Дима встал напротив доцента, сжимая в руках по булыжнику. Присел и покачался, как борец перед нападением. Ру стоял не защищаясь.
— Ах ты, с-с-скотина лживая! — прошипел Дима. — Да как ты мог? Я же со всей душой! Я же тебе доверял!
— Димка, ты не оставил мне выбора! Ты обложил меня красными флажками, как загнанного волка!
— Ах, ну конечно! А просто сказать, что ты историк-доцент, ты не мог? Ещё летом, когда я пришёл в первый раз!
— Нет, не мог! Ты же вел себя как псих! Жажда славы, денег, недотрах и общая жизненная ебанутость — вот твои диагнозы. Как я мог такому человеку доверить дело всей жизни?!
Дима шлёпал губами, как вытащенная на берег рыба, и глотал дождевую воду:
— Однако, моя общая жизненная ебанутость не помешала тебе меня трахнуть! Дважды!
Доцент скривился:
— Поверь, если б я нашёл другие способы отобрать у тебя флешку и паспорт, я бы ими воспользовался.
— А вот сейчас было обидно! — сообщил Дима и бросился на Олега Петровича.
Олафсон был прав, силы не равны. Но прежде чем фальшивый вождь скрутил Диму, тот успел нанести несколько чувствительных ударов по меховой груди. Достать до лица не вышло, Олег Петрович двигался как чёрт. Они катались по мокрому песку и рычали. Золотая корона отлетела к самой кромке берега, и волны облизывали её пенными языками. Дима двинул доцента между ног:
— Отдай флешку, падла.
— А ты отбери, — предложил Олег Петрович и ударил шишковатым лбом Диму по носу.
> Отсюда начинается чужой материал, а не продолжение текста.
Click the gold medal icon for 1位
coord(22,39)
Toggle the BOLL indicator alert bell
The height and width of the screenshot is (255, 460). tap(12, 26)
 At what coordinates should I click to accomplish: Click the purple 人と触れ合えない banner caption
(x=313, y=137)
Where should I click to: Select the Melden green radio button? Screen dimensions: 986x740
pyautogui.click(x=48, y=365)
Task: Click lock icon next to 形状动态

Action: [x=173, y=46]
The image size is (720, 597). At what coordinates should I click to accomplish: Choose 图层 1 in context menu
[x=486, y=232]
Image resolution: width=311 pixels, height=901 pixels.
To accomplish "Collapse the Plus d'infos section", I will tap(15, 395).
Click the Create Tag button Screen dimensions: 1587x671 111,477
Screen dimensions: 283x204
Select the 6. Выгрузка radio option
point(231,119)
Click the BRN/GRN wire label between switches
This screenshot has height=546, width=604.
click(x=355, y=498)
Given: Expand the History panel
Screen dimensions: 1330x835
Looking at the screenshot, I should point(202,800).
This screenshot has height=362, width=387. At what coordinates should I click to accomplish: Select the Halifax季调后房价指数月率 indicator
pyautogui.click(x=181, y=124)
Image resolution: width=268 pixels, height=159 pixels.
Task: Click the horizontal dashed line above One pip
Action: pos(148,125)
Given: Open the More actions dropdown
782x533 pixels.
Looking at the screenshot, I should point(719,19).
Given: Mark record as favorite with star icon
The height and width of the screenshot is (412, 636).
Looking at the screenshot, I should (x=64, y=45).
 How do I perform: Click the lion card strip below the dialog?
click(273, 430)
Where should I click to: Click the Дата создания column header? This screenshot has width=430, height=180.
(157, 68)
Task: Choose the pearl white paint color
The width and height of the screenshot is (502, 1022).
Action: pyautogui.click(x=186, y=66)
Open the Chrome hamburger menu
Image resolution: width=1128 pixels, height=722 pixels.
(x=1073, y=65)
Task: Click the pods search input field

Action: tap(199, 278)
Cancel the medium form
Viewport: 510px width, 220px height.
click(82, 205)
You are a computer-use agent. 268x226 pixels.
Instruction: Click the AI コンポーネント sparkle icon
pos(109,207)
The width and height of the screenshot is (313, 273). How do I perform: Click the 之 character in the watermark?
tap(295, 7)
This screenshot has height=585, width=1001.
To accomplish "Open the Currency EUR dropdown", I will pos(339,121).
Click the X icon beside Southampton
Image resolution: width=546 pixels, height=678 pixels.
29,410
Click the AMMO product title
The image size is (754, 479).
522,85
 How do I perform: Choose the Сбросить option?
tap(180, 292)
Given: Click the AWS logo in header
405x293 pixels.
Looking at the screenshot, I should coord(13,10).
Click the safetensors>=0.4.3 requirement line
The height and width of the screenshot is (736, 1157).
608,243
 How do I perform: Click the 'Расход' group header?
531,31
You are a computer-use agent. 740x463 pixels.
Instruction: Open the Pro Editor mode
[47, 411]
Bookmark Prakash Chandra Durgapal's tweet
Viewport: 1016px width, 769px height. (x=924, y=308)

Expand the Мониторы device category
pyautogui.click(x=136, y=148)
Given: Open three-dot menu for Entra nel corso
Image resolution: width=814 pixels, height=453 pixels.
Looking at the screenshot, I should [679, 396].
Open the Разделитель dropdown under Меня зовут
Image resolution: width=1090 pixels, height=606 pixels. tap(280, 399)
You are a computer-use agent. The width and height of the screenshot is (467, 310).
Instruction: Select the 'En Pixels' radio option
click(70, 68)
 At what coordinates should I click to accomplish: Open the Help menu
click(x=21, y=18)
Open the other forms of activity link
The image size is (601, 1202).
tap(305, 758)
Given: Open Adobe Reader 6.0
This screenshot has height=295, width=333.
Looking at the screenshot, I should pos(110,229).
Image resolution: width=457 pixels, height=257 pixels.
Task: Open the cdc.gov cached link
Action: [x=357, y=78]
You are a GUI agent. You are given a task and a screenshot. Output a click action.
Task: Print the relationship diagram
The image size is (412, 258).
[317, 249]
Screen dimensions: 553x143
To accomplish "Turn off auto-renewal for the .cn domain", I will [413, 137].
Тот взвыл и пустил кровавые пузыри:
— Я заявлю на тебя в полицию! За мошенничество, кражу и злоупотребление доверием! Тебя посадят в камеру к маньякам, и они тебя накажут!
— Ах, вот ты какой! Надо было сразу тебя грохнуть, а не возиться, как с расписным самоваром!
— Это ты-то возился?! — Кровь затекала в горло, и Дима сплёвывал её, пытаясь попасть в Олега Петровича, но красные слюни падали обратно на лицо. — Ты всегда меня ненавидел!
— Неправда! Я всего лишь пытался тебя нейтрализовать. Выиграть немного времени, чтобы закончить свою работу! А ненависти у меня нет.
— Есть! Когда ты трахал меня в первый раз, то руки выворачивал, а второй раз высунул из пижамы только кончик жопы. Это по-твоему, не ненависть? Не презрение, не желание сделать мне больно?
— Нет! Это стратегия! В первый раз мне нужно было, чтоб ты имя своё забыл, а второй раз я боялся, что ты меня узнаешь! Я был вынужден так поступать! Я вообще! Не так! Ебусь!
— А как?
Похожий на гигантскую облезлую мышь, Олег Петрович сидел на Диме и смотрел на него воспалённым взглядом. Дима шумно дышал всей грудью. Он облизал губы, харкнул розовым в сторону и сказал, подводя итог:
— Ты даже ни разу меня не поцеловал.
А потом, как в замедленной съёмке, он увидел приближающееся бородатое лицо, горящие глаза и жёсткие губы. Дима зажмурился. Через мгновение его коснулись таким нежным поцелуем, что он не поверил собственным ощущениям. Чтобы в них разобраться, Дима открыл рот и подставил его под требовательно-ласковый нажим. Голова закружилась, шум дождя растворился в шуме крови.